WHAT IS BEING ASKED
Format as a JSON list of strings the lines in the listing below, from the line containing "Where should I click to: Open" down to the line containing "1018x911 pixels.", both included, one string per line with blank lines left out. Omit the pictures.

>> BEGIN INFORMATION GIVEN

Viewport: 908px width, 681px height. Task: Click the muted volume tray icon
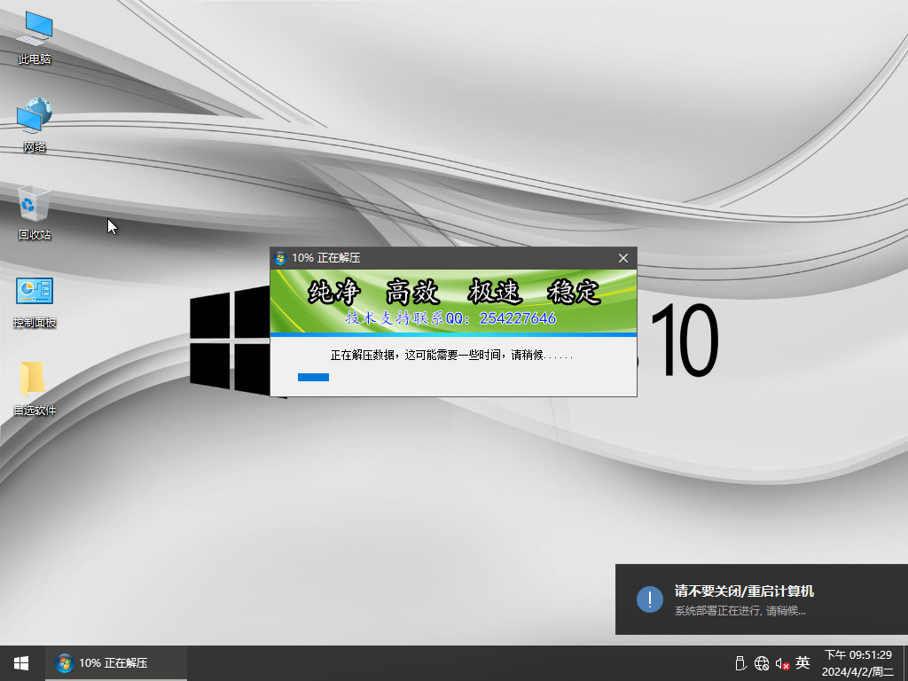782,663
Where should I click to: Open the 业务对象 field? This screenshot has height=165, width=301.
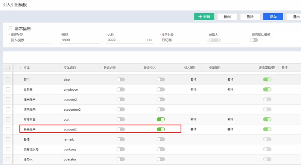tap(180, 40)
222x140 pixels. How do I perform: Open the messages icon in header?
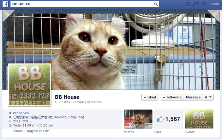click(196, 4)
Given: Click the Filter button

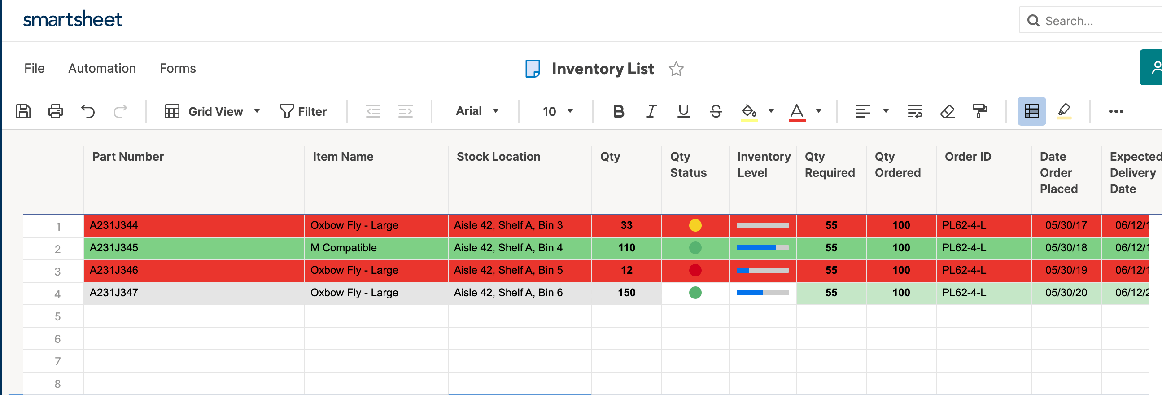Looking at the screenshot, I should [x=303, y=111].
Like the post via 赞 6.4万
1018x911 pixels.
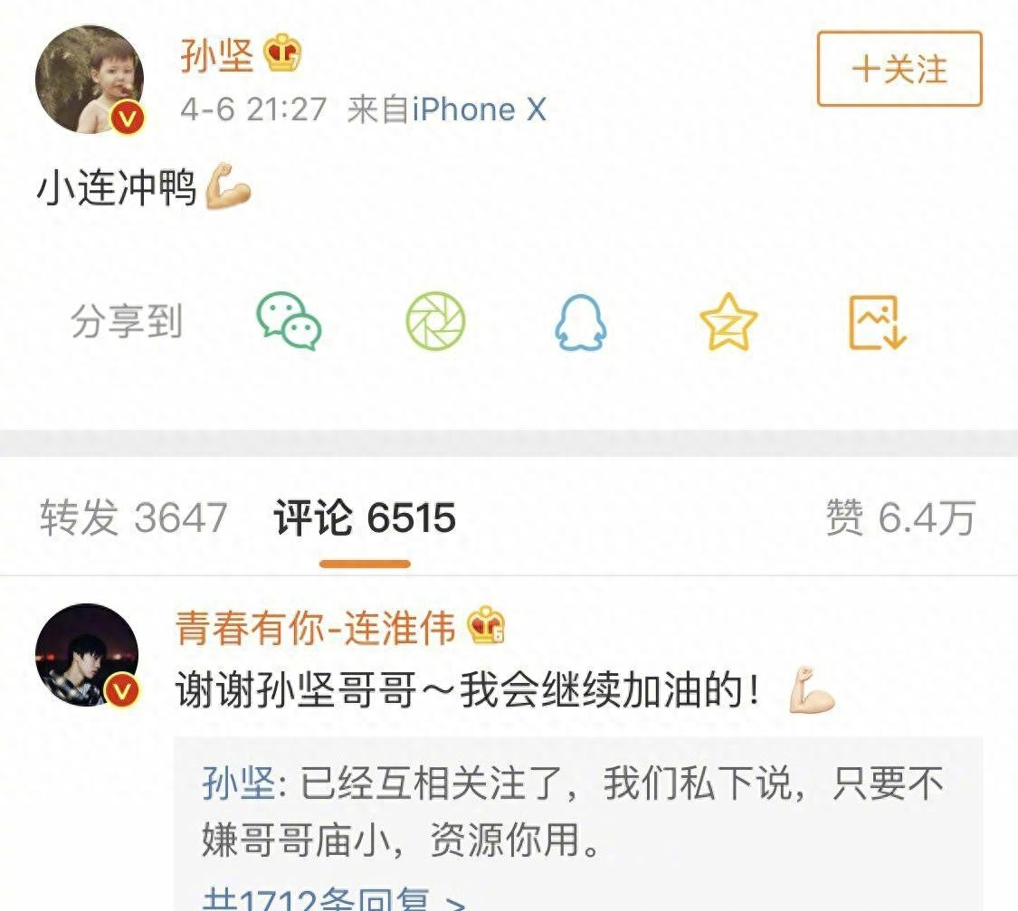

>> END INFORMATION GIVEN
>> BEGIN INFORMATION GIVEN

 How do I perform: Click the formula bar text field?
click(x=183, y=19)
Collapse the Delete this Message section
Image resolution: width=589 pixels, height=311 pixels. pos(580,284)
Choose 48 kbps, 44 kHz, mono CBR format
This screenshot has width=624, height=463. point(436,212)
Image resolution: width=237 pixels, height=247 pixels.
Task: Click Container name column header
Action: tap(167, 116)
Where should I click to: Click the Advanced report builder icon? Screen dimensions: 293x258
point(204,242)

>> END INFORMATION GIVEN

FULL SOLUTION
[
  "Where should I click to: Open the 业务对象 field? This screenshot has height=165, width=301.",
  "tap(180, 40)",
  "222x140 pixels. How do I perform: Open the messages icon in header?",
  "click(196, 4)",
  "Given: Click the Filter button",
  "Looking at the screenshot, I should [x=303, y=111].",
  "Like the post via 赞 6.4万",
  "1018x911 pixels."
]